*** Passage provided ***
Also Read: How an Adani Joint Venture Tried to Use Semantics to Circumvent Green Laws – at Cost of Fishers

Environmentalists, activists and local fisher communities have several reasons to resist the Kattupalli Port expansion proposal, something they’ve been doing since 2018.

The Kattupalli Port – located in the village of Kattupalli near Ennore, north of Tamil Nadu’s capital Chennai – began operations in 2013.

In 2018, a subsidiary of the Adani Group acquired the Kattupalli Port from Larsen and Toubro Limited. A month later, the Group proposed a huge expansion plan for the port. Currently, the proposal is to expand the port to increase its cargo handling capacity from 24.65 million tonnes per annum (MTPA) to 320 MTPA.

This will mean that more area will come under the Port: from 330 acres currently, to 6,111 acres, per the revised master plan. Of this, 2,000 acres will be created by dumping dredged sand into the sea, wrote activist and writer Nityanand Jayaraman, for The Wire in January 2021.

The expansion will cost Rs 53,400 crore.
*** End of Passage provided ***
*** Provided records ***
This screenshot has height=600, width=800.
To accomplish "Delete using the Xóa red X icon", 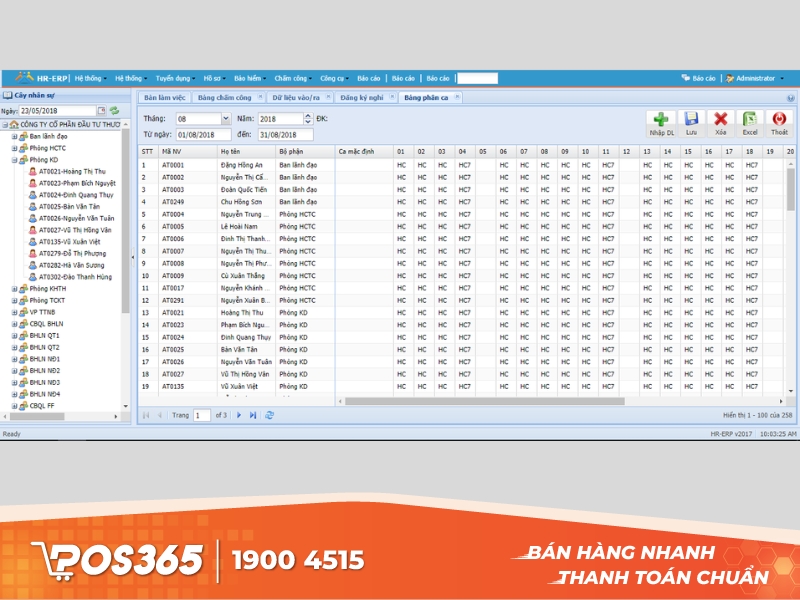I will 720,120.
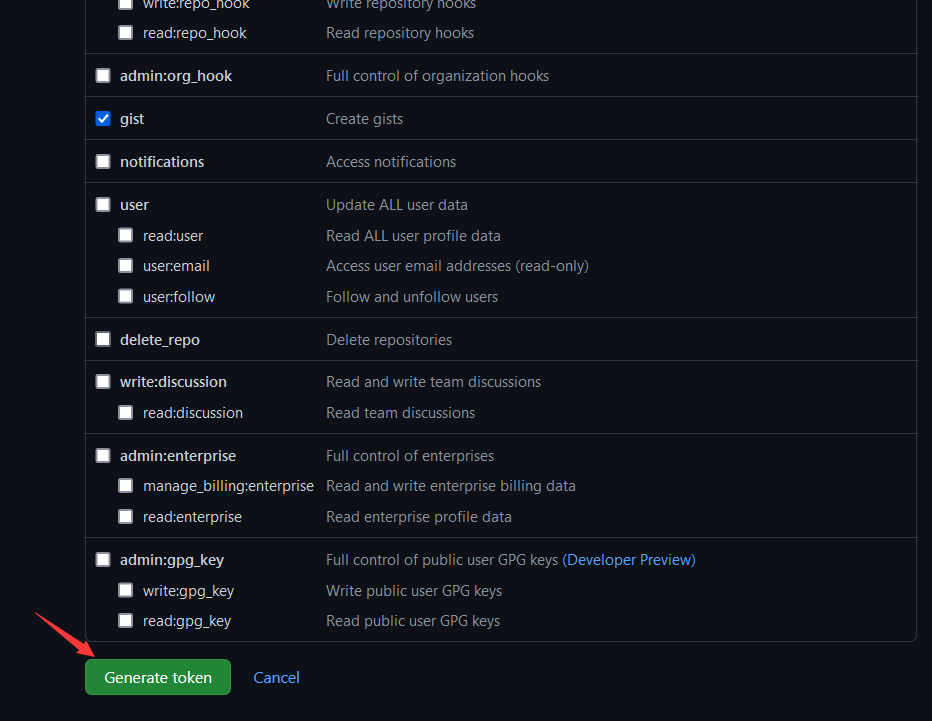The height and width of the screenshot is (721, 932).
Task: Click the Generate token button
Action: 158,677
*** End of Provided records ***
*Activities*
- 1) According to the passage on the Kattupalli Port expansion, which company did the Adani Group subsidiary acquire the port from in 2018?
- 2) Retype the passage on the Kattupalli Port expansion word for word, starting at "The Kattupalli Port –" and ending at "Rs 53,400 crore.".

*Answers to the exercise*
- 1) Larsen and Toubro Limited

- 2)
The Kattupalli Port – located in the village of Kattupalli near Ennore, north of Tamil Nadu’s capital Chennai – began operations in 2013.

In 2018, a subsidiary of the Adani Group acquired the Kattupalli Port from Larsen and Toubro Limited. A month later, the Group proposed a huge expansion plan for the port. Currently, the proposal is to expand the port to increase its cargo handling capacity from 24.65 million tonnes per annum (MTPA) to 320 MTPA.

This will mean that more area will come under the Port: from 330 acres currently, to 6,111 acres, per the revised master plan. Of this, 2,000 acres will be created by dumping dredged sand into the sea, wrote activist and writer Nityanand Jayaraman, for The Wire in January 2021.

The expansion will cost Rs 53,400 crore.